散射光的響應值與粒子質量的關系為I＝k mb，m表示待測組分的粒子質量和，I表示待測組分所產生的散射光光強，k,b為常數。通過使用雙對數方法產生線性曲線，即對待測組分的濃度和響應同時取對數,得到線性方程lg I＝blg m＋lg k。取濃度分別為0、5、10、50、100、200、500、1 000μg/mL的磷脂酰絲氨酸、鞘磷脂、磷脂酰膽堿、磷脂酰乙醇胺、磷脂酰肌醇混合標準工作溶液，在最佳色譜條件下，進行了標準曲線的測定，得到5種磷脂的回歸方程及線性相關系數、線性范圍，并以3倍信噪比計算出樣品稱取2.5 g的檢出限，如表1所示。
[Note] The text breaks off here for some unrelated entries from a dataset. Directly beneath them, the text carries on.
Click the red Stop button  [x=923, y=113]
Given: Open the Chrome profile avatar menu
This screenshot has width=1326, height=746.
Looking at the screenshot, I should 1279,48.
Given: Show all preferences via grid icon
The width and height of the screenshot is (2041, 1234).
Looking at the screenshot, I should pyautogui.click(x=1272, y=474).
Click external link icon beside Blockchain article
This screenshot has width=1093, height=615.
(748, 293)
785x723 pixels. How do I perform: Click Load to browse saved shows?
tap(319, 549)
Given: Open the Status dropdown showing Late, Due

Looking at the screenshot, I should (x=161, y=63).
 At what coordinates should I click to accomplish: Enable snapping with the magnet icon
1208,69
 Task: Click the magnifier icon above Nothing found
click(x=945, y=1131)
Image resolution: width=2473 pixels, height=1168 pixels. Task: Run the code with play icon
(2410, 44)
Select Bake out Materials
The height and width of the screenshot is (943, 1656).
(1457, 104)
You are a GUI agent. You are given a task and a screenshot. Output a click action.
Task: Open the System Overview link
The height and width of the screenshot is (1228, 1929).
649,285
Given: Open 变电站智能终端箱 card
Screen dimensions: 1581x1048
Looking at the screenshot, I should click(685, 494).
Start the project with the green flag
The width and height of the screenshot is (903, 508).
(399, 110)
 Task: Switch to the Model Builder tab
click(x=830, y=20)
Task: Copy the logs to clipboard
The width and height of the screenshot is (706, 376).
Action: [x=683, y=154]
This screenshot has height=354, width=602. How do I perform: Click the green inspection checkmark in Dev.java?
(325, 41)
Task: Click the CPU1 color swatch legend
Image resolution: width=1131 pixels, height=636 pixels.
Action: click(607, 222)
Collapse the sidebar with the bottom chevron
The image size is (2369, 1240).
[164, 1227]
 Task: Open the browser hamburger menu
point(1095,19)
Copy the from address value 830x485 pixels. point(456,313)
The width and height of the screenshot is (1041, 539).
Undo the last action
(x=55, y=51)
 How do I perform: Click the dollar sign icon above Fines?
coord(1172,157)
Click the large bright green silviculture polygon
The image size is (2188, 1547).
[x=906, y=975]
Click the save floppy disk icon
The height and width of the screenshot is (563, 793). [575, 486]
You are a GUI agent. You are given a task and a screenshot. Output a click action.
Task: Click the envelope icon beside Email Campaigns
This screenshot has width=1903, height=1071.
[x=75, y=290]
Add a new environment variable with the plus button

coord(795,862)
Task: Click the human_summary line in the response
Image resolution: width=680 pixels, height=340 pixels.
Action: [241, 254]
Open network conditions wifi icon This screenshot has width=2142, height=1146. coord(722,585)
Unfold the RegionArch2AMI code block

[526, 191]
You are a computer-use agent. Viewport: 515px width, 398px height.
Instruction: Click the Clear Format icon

表1 5種磷脂的標準曲線、相關系數以及線性范圍和檢出限

2.5 回收率和精密度

以同一個乳清蛋白粉為實驗材料，稱取2.5 g樣品后，再分別加入2個水平的磷脂酰絲氨酸、鞘磷脂、磷脂酰膽堿、磷脂酰乙醇胺、磷脂酰肌醇標樣，對樣品及兩個不同濃度的加標樣品進行6次平行測定，計算樣品測定的精密度和回收率，結果見表2。

表2 5種磷脂測定的回收率和精密度（n=6）

為保證回收率和提取完全，比較1 mL樣品溶液用不同體積的三氯甲烷甲醇溶液（三氯甲烷甲醇體積比為1∶2）與用不同體積的三氯甲烷甲醇溶液（三氯甲烷甲醇體積比為1∶1）時的回收率，如圖9所示，確定用9 mL三氯甲烷甲醇溶液（三氯甲烷甲醇體積比為1∶1）提取1 mL樣品溶液，此時的回收率最高。

圖9 提取劑對回收率的影響

2.6 實際樣品的測定

按照本方法對市售的乳清蛋白粉9個樣品進行5種磷脂含量的測定，結果見表3。從實際樣品的檢測結果來看，靈敏度和準確度可以滿足實際測試的需求。

表3 樣品中5種磷脂的含量（n=2）

3 結論

本文重點研究了乳清蛋白粉樣品中磷脂的提取條件、色譜分離條件和檢測器參數，建立了高效液相色譜蒸發光散射法測定乳清蛋白中5種磷脂的方法。該方法測定結果重現性好，準確度高，簡單易操作，能為乳清蛋白粉樣品中磷脂含量的測定提供參考。乳清蛋白粉樣品中磷脂含量較高，該方法能完全滿足，但對于含量較低的配方奶粉，有待于進一步凈化濃縮，優化處理后才能檢測。